How SOTA Agent Systems Manage Sessions and Memory

“Agent memory” sounds like one feature, but in practice it is at least four different problems: session state, durable memory, project context, and recall strategy. The current generation of agent systems does not solve these in the same way. OpenClaw treats memory as file-backed knowledge plus retrieval tools; Hermes Agent separates bounded persistent memory from a searchable session archive; Codex CLI leans on local transcripts, layered project instructions, and skills; Claude Code combines persistent CLAUDE.md rules with auto memory and resumable sessions.

The important shift is that modern agents are moving away from “just keep appending chat history” toward explicit storage tiers and explicit context assembly. That is a healthier model, because prompts are expensive, transcripts are noisy, and not every kind of knowledge should be carried into every turn.

A practical framework for comparing agent memory

Before comparing implementations, it helps to separate four layers.

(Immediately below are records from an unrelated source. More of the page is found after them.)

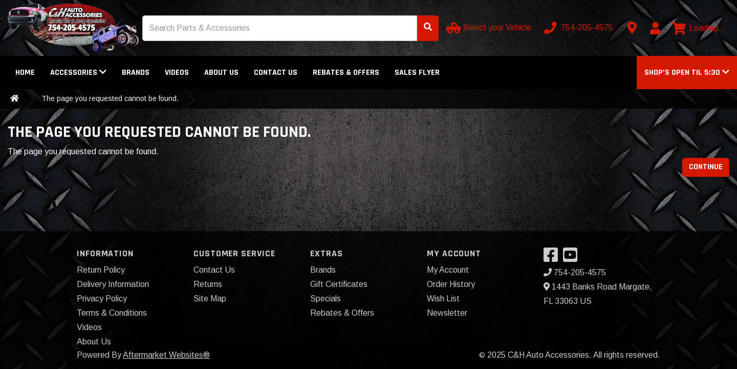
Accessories (78, 72)
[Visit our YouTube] (572, 258)
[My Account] (655, 28)
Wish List (443, 298)
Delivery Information (113, 284)
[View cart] (699, 28)
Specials (325, 298)
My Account (448, 269)
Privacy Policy (102, 298)
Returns (207, 284)
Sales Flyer (417, 72)
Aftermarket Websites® (166, 355)
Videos (177, 72)
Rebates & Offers (346, 72)
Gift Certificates (338, 284)
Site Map (209, 298)
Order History (451, 284)
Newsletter (447, 313)
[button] (687, 72)
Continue (706, 166)
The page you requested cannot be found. (110, 98)
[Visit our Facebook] (553, 258)
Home (25, 72)
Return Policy (101, 269)
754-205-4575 (575, 272)
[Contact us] (632, 28)
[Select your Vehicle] (489, 28)
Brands (135, 72)
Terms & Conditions (112, 313)
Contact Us (275, 72)
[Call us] (579, 28)
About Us (221, 72)
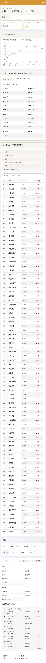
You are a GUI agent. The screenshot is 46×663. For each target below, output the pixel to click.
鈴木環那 (11, 236)
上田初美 (11, 206)
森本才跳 (27, 634)
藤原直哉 (27, 619)
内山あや (11, 232)
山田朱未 (11, 429)
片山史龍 (10, 616)
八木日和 (11, 441)
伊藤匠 (27, 571)
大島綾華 (11, 214)
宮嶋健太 (10, 629)
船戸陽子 (11, 506)
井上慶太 (10, 634)
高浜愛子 (11, 488)
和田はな (11, 416)
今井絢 (11, 313)
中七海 (11, 202)
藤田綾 (11, 454)
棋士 (24, 561)
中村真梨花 (12, 249)
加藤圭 (11, 330)
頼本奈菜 (11, 339)
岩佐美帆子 (12, 360)
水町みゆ (11, 356)
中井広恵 (11, 270)
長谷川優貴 (12, 407)
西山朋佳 (11, 189)
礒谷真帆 (11, 369)
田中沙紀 (11, 377)
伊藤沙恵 (11, 193)
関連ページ (5, 17)
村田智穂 (11, 467)
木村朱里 (11, 266)
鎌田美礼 (11, 450)
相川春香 (11, 501)
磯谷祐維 (11, 210)
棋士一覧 (4, 582)
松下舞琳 (11, 257)
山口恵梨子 (12, 283)
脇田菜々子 (12, 381)
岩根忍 (11, 347)
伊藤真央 (11, 480)
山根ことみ (10, 8)
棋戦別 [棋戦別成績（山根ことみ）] (18, 546)
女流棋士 (37, 561)
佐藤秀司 (27, 629)
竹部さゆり (12, 471)
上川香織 (11, 514)
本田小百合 (12, 351)
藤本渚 (27, 636)
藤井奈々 (11, 446)
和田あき (11, 291)
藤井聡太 (4, 571)
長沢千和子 (12, 510)
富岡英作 (27, 616)
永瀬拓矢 (27, 575)
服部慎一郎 (28, 624)
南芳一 (10, 619)
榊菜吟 (11, 484)
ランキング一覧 (39, 22)
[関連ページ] (26, 17)
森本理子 (11, 403)
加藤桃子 (11, 197)
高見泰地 (10, 624)
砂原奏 (11, 437)
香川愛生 (11, 219)
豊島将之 (4, 578)
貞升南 (11, 463)
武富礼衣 (11, 364)
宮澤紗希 (11, 240)
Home (3, 8)
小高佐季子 (12, 304)
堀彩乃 (11, 373)
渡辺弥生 (11, 317)
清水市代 (11, 390)
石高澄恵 (11, 527)
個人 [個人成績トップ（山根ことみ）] (5, 546)
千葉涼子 (11, 321)
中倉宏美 (11, 519)
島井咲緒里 (12, 523)
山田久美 (11, 493)
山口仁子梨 (12, 497)
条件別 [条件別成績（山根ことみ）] (33, 546)
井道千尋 (11, 424)
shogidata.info (7, 3)
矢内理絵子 (12, 399)
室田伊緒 (11, 343)
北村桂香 (11, 296)
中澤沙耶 (11, 326)
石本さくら (12, 274)
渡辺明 (4, 575)
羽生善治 (27, 578)
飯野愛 (11, 531)
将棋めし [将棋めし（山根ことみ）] (24, 552)
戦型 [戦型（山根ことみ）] (31, 552)
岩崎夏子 (11, 309)
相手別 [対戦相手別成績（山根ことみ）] (26, 546)
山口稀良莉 (12, 420)
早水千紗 (11, 300)
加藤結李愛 (12, 262)
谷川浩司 (10, 636)
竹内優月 (11, 458)
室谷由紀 (11, 279)
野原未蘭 (11, 244)
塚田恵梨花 (12, 253)
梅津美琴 (11, 411)
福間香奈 (11, 184)
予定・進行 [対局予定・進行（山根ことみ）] (14, 552)
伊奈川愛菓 (12, 287)
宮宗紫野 (11, 386)
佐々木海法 (12, 334)
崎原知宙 (11, 476)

Session persistence is the raw conversation or run history: messages, tool calls, timestamps, and sometimes repo state.
Durable memory is smaller and more selective: facts, preferences, and stable learnings that should survive restarts.
Project context is different again: checked-in instructions such as AGENTS.md or CLAUDE.md that define conventions, commands, and local rules.
Procedural memory lives in skills or playbooks: workflows that should be loaded only when relevant.

That gives a useful rubric for analyzing agent systems:

Where does session history live?
Where does durable memory live?
Is storage file-based, database-backed, or both?
How is context rebuilt for the next turn?
What is loaded eagerly at session start?
What is loaded lazily only when needed?
How is history compressed or capped?

1. OpenClaw: file-backed memory plus retrieval tools

OpenClaw’s public memory model is intentionally inspectable. Its memory docs describe MEMORY.md for long-term memory, daily notes under memory/YYYY-MM-DD.md, and memory tools such as memory_search and memory_get. Those tools are provided by the active memory plugin, which by default is memory-core.

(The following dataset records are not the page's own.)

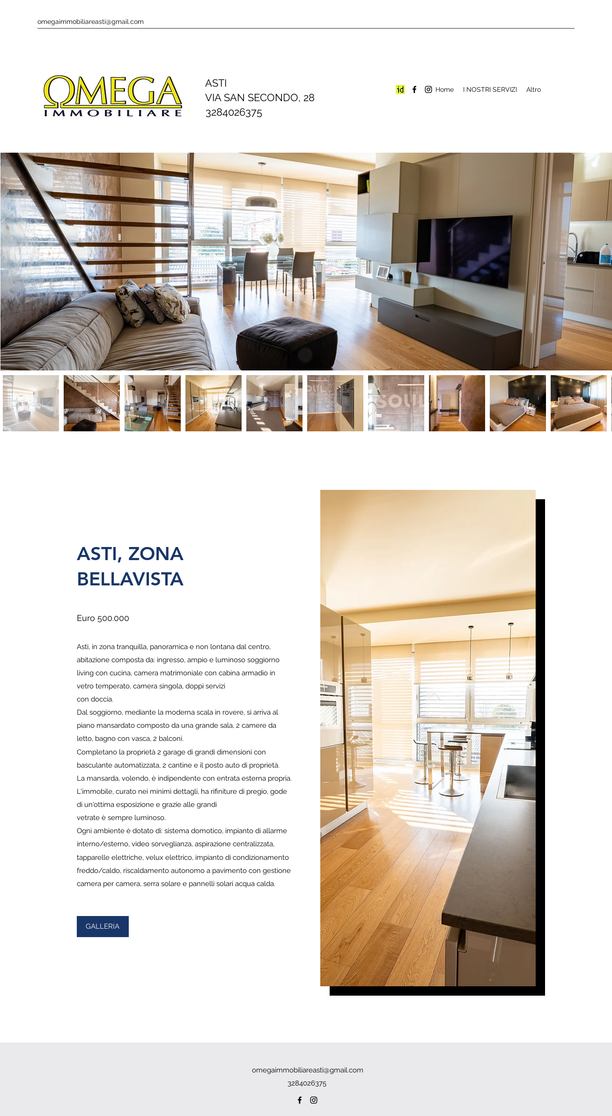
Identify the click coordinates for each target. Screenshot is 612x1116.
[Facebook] (414, 89)
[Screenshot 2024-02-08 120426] (400, 89)
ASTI (210, 83)
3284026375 (228, 112)
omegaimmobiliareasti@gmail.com (90, 21)
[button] (103, 926)
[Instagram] (428, 89)
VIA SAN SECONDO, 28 (254, 97)
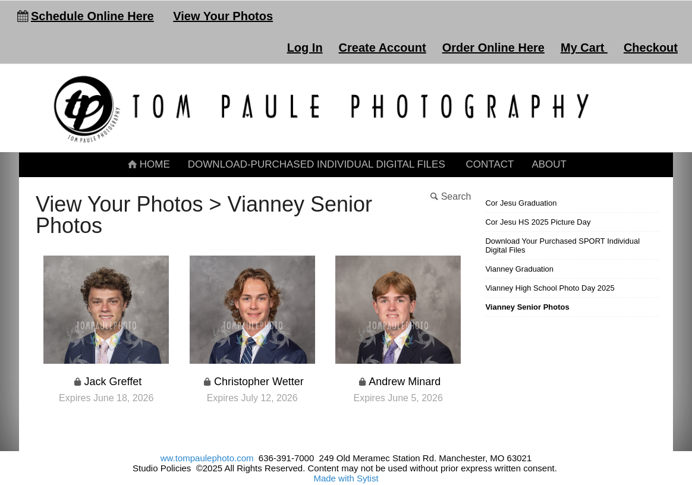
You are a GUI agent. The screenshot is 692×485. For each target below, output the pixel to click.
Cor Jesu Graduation (520, 203)
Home (147, 164)
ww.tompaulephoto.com (207, 458)
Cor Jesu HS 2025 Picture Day (537, 222)
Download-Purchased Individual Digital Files (316, 164)
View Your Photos (223, 16)
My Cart (584, 47)
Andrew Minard (405, 382)
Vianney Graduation (519, 268)
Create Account (382, 47)
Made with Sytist (345, 478)
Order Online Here (493, 47)
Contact (489, 164)
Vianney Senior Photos (527, 307)
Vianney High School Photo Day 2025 (549, 288)
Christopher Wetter (259, 382)
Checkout (651, 47)
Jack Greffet (113, 382)
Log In (305, 47)
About (549, 164)
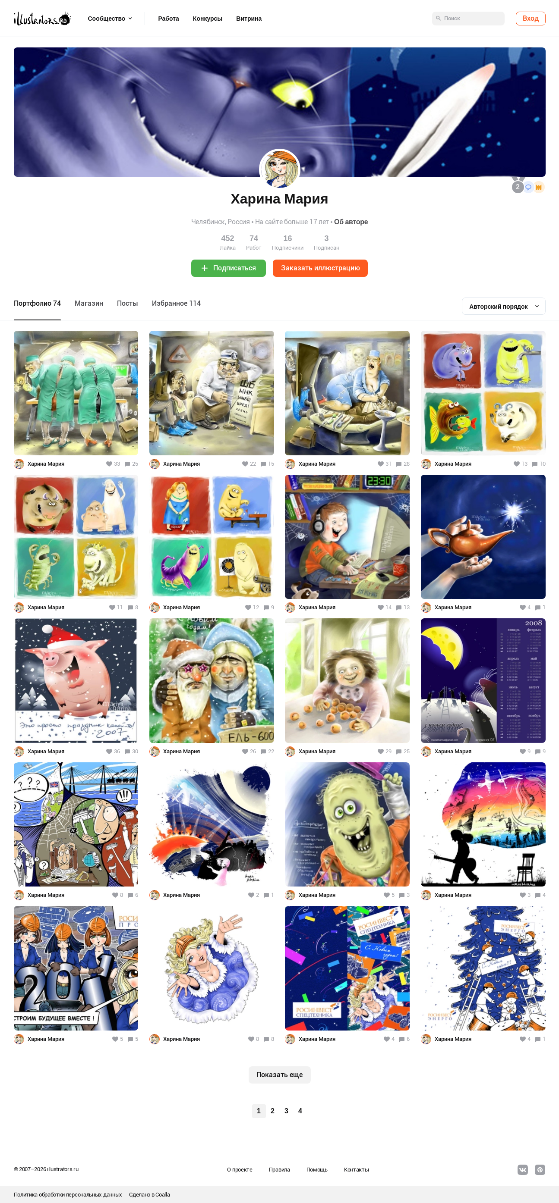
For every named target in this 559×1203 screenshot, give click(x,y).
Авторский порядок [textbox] (498, 306)
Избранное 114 (176, 303)
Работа (168, 18)
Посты (127, 303)
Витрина (249, 18)
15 (271, 464)
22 (271, 751)
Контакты (356, 1169)
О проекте (239, 1169)
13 (407, 607)
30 (135, 751)
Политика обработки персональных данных (68, 1194)
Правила (279, 1169)
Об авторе (351, 222)
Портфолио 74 (37, 303)
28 (407, 464)
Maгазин (89, 303)
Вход (531, 18)
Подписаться (234, 268)
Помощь (317, 1169)
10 (543, 464)
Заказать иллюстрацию (320, 268)
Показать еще (279, 1075)
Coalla (162, 1194)
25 (135, 464)
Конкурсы (207, 18)
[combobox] (503, 306)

That matters because OpenClaw does not treat memory as a hidden side effect. It treats memory as a tool surface. Instead of forcing everything into the prompt, it gives the agent explicit ways to search and fetch memory when needed. This pushes OpenClaw toward a workspace-like model: memory is something the agent can read and write through visible files and tools, not a mysterious blob behind the scenes.

Architecturally, OpenClaw looks like this:

durable memory in human-readable files
retrieval through memory tools
prompt assembly that can include persistent memory and fetched notes
a plugin boundary that keeps memory behavior extensible rather than hardwired

The strength of this design is inspectability. A developer can literally open the memory files, audit them, or patch them by hand. The weakness is that retrieval quality and memory curation become critical. File-backed memory is simple, but once the files grow, the quality of search and what gets injected into prompt context becomes the whole game.

My take: OpenClaw is best understood as memory as a visible workspace knowledge layer.

2. Hermes Agent: tiered memory with searchable sessions

Hermes Agent has one of the clearest separations between persistent memory and session history. Its docs describe built-in persistent memory as bounded, curated memory that persists across sessions. That built-in layer centers on MEMORY.md and USER.md. Hermes also supports external memory providers, with built-in memory remaining active alongside the selected provider. When an external provider is enabled, Hermes injects provider context into the system prompt, prefetches relevant memories before each turn, and syncs conversation turns after responses.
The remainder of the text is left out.